Aus der Sicht der Befragten bedeutet Home Office also häufig nicht, dass man seine Arbeit ohne Kontrolle durch die Firma erledigt. Entsprechend meinen auch bei weitem nicht alle, dass ihnen der Umzug ins Home Office mehr Selbstbestimmung brachte. 36% geben an, dass sie durch Home Office nicht selbstbestimmter arbeiten (siehe Diagramm 3). Damit widersprechen diese Daten der generellen Annahme der selbstbestimmten Arbeit im Home Office.  

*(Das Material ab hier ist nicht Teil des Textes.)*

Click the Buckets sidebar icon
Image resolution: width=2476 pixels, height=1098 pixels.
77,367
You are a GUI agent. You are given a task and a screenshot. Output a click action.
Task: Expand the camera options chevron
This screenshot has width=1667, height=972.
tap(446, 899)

Die ergonomische Gestaltung des Arbeitsplatzes in der eigenen Wohnung ist ein zentrales Thema in der Debatte über Home Office. Dazu zeigt diese Umfrage, dass 63,2%, also beinahe zwei Drittel der Befragten von ihrem Arbeitgeber keine Informationen oder Beratung zur gesunden Gestaltung des Arbeitsplatzes zuhause bekamen, als sie beruflich ins Home Office übersiedeln mussten. Die Möglichkeit, von einem Techniker oder einer Technikerin der Firma bei der Einrichtung des Home Office unterstützt zu werden, gab es häufiger, nämlich für 53%. Dennoch blieb fast die Hälfte, also 47%, auch in technischen Fragen ohne Unterstützung. Von ihren Vorgesetzten fühlen sich die Arbeitenden im Home Office aber selten alleingelassen. So gaben mit 67% etwas über zwei Drittel an, dass sich die Vorgesetzten oder andere Stellen im Unternehmen dafür interessierten, wie sie im Home Office zurechtkommen (siehe Diagramm 4).

Insgesamt lässt sich aus diesen Ergebnissen ein Bedarf an Regulierung im Hinblick auf die Arbeitszeit, die Erreichbarkeit, die Überwachung und die Ergonomie des Arbeitsplatzes im Home Office ableiten.